The game is defined by the target property and the allowed moves at each step. For example, in the Banach–Mazur game BM(X), the allowed moves are nonempty open subsets of the previous move, and player I wins if $\bigcap_n I_n \neq \emptyset$.

This typical setup can be modified in various ways. For example, instead of being a subset of X, each move might consist of a pair $(I, p)$ where $I \subseteq X$ and $p \in x$. Alternatively, the sequence of moves might have length some ordinal number other than ω.

=== Definitions and notation ===

- A play of the game is a sequence of legal moves
 I_{0}, J_{0}, I_{1}, J_{1},...
 The result of a play is either a win or a loss for each player.

- A strategy for player P is a function defined over every legal finite sequence of moves of P's opponent. For example, a strategy for player I is a function s from sequences (J_{0}, J_{1}, ..., J_{n}) to subsets of X. A game is said to be played according to strategy s if every player P move is the value of s on the sequence of their opponent's prior moves. So if s is a strategy for player I, the play
 $s(\lambda), J_0, s(J_0), J_1, s(J_0, J_1), J_2, s(J_0, J_1, J_2), \ldots$
 is according to strategy s. (Here λ denotes the empty sequence of moves.)

- A strategy for player P is said to be winning if for every play according to strategy s results in a win for player P, for any sequence of legal moves by P's opponent. If player P has a winning strategy for game G, this is denoted $P \uparrow G$. If either player has a winning strategy for G, then G is said to be determined. It follows from the axiom of choice that there are non-determined topological games.
- A strategy for P is stationary if it depends only on the last move by P's opponent; a strategy is Markov if it depends both on the last move of the opponent and on the ordinal number of the move.

== The Banach–Mazur game ==

The first topological game studied was the Banach–Mazur game, which is a motivating example of the connections between game-theoretic notions and topological properties.

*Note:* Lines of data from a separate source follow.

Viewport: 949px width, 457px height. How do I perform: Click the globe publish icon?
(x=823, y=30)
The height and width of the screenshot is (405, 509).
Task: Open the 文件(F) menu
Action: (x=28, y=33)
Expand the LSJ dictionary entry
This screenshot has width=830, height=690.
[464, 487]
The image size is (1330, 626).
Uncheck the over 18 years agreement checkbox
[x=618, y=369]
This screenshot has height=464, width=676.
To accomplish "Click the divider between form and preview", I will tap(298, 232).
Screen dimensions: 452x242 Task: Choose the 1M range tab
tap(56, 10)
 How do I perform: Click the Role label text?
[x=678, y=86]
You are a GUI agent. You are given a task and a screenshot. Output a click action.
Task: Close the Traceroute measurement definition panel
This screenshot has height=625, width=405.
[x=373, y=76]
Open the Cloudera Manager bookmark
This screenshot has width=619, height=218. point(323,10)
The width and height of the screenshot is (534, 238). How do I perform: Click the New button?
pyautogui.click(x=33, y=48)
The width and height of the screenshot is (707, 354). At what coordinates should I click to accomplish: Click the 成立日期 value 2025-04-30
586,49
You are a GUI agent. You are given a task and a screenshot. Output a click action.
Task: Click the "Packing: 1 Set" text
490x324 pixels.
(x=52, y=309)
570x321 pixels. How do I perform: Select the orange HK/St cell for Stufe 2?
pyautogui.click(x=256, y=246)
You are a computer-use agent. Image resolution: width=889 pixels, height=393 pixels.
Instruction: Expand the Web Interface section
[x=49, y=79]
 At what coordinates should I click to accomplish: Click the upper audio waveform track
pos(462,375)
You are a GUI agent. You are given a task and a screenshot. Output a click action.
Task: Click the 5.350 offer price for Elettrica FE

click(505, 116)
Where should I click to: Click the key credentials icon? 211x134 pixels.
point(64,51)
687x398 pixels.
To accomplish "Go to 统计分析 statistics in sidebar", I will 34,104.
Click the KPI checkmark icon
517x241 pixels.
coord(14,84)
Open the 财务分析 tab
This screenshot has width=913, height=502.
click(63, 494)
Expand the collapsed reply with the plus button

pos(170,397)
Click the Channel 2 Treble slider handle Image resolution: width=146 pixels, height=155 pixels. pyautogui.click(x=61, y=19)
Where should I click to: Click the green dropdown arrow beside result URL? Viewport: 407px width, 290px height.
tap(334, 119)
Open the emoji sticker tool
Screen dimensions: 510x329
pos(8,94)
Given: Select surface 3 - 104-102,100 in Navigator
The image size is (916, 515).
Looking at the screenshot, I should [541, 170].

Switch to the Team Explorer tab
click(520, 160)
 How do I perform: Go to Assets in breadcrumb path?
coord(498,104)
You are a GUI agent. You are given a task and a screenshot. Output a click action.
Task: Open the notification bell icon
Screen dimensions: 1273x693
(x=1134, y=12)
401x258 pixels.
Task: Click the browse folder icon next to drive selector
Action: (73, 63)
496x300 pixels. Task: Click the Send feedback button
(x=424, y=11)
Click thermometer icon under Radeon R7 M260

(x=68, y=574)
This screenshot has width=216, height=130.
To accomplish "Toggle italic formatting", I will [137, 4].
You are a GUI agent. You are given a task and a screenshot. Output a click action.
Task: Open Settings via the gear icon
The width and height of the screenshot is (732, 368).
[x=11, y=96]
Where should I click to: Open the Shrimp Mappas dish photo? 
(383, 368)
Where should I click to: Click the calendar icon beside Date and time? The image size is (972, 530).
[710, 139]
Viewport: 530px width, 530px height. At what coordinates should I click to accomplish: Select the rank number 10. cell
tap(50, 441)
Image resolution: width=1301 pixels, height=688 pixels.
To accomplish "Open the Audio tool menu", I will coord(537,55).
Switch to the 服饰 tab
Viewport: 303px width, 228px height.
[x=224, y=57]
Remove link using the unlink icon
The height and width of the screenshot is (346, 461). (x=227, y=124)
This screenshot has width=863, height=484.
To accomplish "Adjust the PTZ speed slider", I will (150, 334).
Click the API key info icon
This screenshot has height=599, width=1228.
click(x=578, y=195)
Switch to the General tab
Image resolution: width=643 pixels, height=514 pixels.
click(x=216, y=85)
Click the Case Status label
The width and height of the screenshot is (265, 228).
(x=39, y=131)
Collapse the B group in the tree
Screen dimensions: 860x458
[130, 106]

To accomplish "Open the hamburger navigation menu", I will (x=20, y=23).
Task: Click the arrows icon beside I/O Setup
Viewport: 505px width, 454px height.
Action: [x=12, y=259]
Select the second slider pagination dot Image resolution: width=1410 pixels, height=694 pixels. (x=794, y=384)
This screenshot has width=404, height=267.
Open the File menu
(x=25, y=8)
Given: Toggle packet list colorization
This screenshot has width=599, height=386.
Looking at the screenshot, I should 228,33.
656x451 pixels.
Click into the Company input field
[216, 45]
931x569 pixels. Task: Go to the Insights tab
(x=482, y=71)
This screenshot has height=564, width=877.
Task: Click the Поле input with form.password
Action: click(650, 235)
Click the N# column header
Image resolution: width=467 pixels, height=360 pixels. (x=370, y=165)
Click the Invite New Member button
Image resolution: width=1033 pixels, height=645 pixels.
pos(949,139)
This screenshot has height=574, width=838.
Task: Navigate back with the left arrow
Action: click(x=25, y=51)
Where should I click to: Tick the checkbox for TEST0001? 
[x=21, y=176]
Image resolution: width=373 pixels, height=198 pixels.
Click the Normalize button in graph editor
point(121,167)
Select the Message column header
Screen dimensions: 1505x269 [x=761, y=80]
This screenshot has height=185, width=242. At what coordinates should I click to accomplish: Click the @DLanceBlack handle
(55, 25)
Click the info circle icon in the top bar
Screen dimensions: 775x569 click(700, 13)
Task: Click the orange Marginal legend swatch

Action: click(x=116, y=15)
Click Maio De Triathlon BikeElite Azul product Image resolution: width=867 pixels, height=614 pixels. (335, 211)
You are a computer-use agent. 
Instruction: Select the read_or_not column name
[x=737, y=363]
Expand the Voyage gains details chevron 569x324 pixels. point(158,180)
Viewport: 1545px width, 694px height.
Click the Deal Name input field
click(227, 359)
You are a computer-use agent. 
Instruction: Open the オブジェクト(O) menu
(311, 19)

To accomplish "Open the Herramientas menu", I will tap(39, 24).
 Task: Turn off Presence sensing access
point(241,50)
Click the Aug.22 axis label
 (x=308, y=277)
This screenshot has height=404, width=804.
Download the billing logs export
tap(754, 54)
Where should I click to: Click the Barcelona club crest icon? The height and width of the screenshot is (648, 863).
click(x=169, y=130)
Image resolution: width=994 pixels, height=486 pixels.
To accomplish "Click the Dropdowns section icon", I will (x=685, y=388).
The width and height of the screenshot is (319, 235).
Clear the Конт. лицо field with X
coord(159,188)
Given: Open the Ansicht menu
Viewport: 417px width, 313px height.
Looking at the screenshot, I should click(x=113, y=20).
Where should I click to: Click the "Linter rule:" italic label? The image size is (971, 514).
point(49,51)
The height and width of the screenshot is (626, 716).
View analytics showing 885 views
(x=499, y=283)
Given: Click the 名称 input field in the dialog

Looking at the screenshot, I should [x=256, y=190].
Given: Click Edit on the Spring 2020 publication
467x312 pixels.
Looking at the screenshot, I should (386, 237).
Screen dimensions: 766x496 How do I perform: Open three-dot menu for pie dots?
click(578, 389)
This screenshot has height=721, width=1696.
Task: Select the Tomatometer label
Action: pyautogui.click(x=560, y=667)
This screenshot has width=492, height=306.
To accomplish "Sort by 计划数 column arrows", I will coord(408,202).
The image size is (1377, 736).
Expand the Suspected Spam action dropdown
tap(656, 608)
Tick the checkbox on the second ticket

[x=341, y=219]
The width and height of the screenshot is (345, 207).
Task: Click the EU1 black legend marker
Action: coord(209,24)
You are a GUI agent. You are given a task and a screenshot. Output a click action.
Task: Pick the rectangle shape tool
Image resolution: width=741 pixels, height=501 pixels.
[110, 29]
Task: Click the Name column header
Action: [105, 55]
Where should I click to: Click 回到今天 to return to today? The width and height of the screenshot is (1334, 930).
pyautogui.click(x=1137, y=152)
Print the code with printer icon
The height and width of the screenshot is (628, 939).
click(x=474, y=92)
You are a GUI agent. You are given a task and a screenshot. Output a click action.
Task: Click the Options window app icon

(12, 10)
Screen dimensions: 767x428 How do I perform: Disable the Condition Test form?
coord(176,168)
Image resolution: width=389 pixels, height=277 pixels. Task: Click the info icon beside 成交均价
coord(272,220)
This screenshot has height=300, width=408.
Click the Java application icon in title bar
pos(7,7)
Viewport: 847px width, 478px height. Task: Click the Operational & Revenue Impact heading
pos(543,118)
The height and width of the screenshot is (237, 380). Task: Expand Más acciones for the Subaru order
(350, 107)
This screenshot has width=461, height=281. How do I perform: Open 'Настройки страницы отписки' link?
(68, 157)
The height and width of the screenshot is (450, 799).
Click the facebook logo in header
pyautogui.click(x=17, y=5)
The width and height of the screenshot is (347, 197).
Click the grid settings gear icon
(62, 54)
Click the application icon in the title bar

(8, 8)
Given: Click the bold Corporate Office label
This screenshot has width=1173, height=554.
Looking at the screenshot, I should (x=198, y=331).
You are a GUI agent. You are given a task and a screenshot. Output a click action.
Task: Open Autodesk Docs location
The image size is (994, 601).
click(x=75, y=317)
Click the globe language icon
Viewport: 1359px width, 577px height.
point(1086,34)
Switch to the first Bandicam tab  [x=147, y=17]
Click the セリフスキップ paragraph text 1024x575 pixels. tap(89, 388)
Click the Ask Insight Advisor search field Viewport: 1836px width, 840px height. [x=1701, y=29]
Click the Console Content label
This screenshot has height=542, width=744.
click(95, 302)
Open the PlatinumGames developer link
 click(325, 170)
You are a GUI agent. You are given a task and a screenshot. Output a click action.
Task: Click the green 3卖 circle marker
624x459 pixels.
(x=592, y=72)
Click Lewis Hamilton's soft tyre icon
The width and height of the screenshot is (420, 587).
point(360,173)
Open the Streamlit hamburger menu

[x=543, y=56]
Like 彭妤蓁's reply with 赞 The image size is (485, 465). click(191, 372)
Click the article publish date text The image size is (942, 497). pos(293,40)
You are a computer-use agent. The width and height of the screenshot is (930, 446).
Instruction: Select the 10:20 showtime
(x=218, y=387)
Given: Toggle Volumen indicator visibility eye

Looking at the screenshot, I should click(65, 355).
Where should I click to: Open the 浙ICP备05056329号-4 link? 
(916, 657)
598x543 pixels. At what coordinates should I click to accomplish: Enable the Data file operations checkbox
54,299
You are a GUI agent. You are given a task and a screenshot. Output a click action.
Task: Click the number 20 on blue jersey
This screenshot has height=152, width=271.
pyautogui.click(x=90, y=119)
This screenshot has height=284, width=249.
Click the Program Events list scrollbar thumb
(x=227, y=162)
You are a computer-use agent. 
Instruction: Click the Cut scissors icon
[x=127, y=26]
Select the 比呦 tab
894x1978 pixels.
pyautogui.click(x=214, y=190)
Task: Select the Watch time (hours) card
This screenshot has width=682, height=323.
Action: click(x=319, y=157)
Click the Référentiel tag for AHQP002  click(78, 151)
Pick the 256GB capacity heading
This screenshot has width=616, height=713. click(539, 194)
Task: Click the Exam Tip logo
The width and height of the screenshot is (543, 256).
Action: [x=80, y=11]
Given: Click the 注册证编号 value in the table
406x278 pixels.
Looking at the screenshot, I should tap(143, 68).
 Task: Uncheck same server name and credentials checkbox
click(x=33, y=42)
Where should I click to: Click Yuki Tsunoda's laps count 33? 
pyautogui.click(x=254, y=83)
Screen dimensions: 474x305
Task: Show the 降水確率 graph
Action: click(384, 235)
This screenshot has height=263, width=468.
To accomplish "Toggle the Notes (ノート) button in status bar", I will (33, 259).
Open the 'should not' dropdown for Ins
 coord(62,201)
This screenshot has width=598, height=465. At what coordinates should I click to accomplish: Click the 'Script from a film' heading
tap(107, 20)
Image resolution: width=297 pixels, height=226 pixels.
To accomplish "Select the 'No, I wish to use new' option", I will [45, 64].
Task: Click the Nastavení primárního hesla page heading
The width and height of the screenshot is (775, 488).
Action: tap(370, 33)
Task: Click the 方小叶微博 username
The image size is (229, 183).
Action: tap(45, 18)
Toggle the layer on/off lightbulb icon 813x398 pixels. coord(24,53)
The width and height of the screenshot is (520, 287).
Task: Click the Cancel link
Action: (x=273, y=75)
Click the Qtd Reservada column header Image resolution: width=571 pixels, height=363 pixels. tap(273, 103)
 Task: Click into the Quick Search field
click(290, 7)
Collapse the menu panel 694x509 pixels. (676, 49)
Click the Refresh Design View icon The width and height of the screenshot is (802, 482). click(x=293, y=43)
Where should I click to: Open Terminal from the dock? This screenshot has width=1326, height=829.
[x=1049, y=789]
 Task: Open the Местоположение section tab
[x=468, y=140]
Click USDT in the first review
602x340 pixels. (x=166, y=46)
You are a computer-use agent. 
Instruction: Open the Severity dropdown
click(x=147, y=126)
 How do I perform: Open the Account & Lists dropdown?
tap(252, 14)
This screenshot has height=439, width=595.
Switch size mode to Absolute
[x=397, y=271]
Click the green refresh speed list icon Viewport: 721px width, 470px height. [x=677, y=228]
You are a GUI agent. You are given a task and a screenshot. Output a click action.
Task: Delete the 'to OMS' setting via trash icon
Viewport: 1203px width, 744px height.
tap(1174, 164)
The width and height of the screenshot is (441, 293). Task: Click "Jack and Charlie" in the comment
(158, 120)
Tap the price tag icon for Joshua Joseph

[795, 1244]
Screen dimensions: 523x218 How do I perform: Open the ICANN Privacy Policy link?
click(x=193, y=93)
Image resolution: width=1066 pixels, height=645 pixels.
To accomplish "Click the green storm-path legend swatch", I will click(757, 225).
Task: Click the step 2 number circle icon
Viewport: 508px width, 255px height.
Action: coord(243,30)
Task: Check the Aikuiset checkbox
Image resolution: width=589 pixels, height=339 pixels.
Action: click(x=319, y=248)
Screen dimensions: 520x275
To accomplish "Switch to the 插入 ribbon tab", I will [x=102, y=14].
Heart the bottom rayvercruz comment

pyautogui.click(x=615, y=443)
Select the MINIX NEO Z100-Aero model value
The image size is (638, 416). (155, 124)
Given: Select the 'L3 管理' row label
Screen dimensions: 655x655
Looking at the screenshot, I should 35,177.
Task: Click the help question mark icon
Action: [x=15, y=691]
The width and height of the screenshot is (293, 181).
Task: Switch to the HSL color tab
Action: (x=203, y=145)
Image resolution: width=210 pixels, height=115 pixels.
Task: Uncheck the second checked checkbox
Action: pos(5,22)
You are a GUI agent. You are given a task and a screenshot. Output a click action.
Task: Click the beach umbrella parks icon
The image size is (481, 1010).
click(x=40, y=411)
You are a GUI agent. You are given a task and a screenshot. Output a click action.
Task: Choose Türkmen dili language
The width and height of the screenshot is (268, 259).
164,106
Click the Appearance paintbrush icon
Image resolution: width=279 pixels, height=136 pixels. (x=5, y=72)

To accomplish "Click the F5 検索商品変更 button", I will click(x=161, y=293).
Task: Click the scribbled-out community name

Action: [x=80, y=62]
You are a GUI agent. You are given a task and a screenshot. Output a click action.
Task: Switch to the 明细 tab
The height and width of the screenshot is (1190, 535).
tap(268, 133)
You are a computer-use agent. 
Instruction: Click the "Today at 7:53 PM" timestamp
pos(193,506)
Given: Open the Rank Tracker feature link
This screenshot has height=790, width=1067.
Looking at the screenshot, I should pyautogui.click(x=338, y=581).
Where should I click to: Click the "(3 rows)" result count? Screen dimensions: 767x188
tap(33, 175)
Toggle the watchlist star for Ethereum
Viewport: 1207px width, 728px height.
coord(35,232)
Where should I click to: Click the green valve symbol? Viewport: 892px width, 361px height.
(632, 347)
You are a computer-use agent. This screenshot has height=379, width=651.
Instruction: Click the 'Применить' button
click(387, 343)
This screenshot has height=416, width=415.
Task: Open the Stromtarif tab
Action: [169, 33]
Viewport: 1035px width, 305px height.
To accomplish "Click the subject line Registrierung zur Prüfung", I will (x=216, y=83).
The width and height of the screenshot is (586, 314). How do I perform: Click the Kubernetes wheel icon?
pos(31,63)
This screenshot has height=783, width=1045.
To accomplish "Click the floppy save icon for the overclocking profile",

Let Y be a topological space, and let X be a subset of Y, called the winning set. Player I begins the game by picking a nonempty open subset $I_0 \subseteq Y$, and player II responds with a nonempty open subset $J_0 \subseteq I_0$. Play continues in this fashion, with players alternately picking a nonempty open subset of the previous play. After an infinite sequence of moves, one for each natural number, the game is finished, and I wins if and only if

 $X \cap \bigcap_{n \in \omega} I_n \neq \emptyset.$

The game-theoretic and topological connections demonstrated by the game include:

- II has a winning strategy in the game if and only if X is of the first category in Y (a set is of the first category or meagre if it is the countable union of nowhere-dense sets).
- If Y is a complete metric space, then I has a winning strategy if and only if X is comeagre in some nonempty open subset of Y.
- If X has the property of Baire in Y, then the game is determined.

== Other topological games ==

Some other notable topological games are:

- the binary game introduced by Ulam — a modification of the Banach–Mazur game;
- the Banach game — played on a subset of the real line;
- the Choquet game — related to siftable spaces;
- the point-open game — in which player I chooses points and player II chooses open neighborhoods of them;
- selection games — each round player I chooses a (topological) collection and II chooses a member or finite subset of that collection. See Selection principle.

Many more games have been introduced over the years, to study, among others: the Kuratowski coreduction principle; separation and reduction properties of sets in close projective classes; Luzin sieves; invariant descriptive set theory; Suslin sets; the closed graph theorem; webbed spaces; MP-spaces; the axiom of choice; computable functions. Topological games have also been related to ideas in mathematical logic, model theory, infinitely-long formulas, infinite strings of alternating quantifiers, ultrafilters, partially ordered sets, and the chromatic number of infinite graphs.

For a longer list and a more detailed account see the 1987 survey paper of Telgársky.